For me, space exploration feels elitist and unjustifiably expensive. That space is exciting and amazing doesn’t really absolve powerful governments from neglecting earth issues.
Within 20 years the Mars One project aims to put humans on the red planet.
It all makes me think about Neill Blomkamp’s film Elysium set in the year 2159 where rich elites live idyllic lives on a space station in a bubble while the poor ordinary folk remain on a post-apocalyptic nightmarish earth, occasionally attempting to smuggle themselves into the bubble but invariably killed by security forces during their attempts.
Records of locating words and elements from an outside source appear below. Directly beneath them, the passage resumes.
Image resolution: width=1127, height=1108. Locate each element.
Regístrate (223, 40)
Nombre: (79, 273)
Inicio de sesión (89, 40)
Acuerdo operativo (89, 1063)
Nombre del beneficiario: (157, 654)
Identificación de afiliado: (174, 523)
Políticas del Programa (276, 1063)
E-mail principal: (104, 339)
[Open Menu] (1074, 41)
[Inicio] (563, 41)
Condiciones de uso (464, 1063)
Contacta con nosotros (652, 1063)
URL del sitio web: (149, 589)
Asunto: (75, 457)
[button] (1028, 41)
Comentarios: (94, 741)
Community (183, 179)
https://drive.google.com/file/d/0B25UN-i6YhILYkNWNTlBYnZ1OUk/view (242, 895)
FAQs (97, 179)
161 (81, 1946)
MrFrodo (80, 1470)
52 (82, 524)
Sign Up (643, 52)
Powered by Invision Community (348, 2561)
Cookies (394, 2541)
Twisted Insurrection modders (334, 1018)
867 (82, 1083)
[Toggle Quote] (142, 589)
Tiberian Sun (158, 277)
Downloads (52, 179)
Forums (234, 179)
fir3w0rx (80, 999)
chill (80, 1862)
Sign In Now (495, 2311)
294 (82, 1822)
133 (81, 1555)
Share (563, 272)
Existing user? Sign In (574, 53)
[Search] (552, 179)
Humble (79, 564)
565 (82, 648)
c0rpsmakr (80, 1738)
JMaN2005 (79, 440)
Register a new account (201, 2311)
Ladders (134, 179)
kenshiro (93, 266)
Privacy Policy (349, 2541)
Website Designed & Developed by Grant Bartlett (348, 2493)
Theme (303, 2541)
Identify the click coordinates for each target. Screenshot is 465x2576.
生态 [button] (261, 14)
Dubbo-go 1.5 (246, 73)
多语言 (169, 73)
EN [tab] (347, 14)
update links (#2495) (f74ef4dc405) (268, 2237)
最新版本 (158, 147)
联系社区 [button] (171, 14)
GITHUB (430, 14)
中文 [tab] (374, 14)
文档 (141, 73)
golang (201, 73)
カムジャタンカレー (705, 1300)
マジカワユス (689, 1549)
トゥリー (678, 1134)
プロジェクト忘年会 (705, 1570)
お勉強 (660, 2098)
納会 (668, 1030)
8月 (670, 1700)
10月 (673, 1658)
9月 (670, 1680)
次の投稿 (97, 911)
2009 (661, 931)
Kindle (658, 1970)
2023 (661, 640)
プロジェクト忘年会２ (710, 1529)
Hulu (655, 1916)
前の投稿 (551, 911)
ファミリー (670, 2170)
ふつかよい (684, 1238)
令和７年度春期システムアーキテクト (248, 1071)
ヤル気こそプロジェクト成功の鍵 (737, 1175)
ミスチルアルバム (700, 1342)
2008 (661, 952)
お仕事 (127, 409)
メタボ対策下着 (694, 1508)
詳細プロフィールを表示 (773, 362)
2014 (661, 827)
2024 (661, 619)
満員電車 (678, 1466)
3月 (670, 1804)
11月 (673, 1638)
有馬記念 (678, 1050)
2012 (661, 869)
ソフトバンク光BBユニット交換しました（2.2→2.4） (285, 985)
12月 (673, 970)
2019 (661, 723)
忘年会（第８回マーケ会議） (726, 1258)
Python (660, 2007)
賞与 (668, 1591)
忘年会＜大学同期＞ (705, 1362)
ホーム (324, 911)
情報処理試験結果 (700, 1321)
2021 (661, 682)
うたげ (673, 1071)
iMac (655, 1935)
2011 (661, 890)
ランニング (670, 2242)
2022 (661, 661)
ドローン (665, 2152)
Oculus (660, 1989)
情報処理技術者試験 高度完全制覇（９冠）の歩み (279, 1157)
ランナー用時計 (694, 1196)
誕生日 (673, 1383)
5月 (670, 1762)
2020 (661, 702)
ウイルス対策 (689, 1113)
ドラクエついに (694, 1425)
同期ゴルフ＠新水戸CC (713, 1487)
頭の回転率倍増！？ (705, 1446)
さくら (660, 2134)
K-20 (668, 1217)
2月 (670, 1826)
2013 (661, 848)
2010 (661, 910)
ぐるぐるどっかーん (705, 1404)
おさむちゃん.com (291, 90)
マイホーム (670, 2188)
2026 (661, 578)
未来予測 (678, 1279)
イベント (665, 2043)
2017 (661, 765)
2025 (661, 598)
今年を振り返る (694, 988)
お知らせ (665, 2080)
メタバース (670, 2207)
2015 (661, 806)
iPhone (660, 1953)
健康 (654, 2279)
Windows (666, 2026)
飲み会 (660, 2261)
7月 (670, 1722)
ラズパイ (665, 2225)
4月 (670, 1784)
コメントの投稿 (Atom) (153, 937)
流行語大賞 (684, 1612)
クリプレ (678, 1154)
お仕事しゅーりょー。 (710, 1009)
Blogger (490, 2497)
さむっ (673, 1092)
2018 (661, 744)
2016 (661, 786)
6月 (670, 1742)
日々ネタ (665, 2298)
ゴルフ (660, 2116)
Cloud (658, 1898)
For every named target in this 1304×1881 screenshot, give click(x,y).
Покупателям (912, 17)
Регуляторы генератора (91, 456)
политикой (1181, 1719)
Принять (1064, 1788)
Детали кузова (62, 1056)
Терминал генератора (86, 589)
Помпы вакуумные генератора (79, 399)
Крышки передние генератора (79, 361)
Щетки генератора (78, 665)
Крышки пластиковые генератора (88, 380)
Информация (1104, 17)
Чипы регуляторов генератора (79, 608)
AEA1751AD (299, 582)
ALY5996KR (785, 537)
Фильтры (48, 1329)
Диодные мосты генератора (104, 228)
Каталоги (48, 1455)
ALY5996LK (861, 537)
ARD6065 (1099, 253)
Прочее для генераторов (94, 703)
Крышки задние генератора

This year the UK published its first-ever national space policy. This week, Science and Universities Minister, Jo Johnson, said he wants to make Britain the European hub for commercial space travel and scientific exploration.
Asked about the costs, given the austerity measures British people have been under for five years, he said that space investment represents “a terrific return for the economy,” before making the vaguely implausible claims that “for every £1 we spend on space technology it returns £10,” that space will be “a big driver of jobs in years to come” and that the UK aims to “generate £30bn of (space-related) exports by 2030.”
David Cameron tweeted that “it was great to watch Tim Peake blast off,” with a picture of himself watching the live coverage on the BBC—a corporation whose budget he is slashing by £700m over the next six years.
The best public service broadcasting in the world, welfare, poverty alleviation or space rockets? I guess it’s a question of priorities.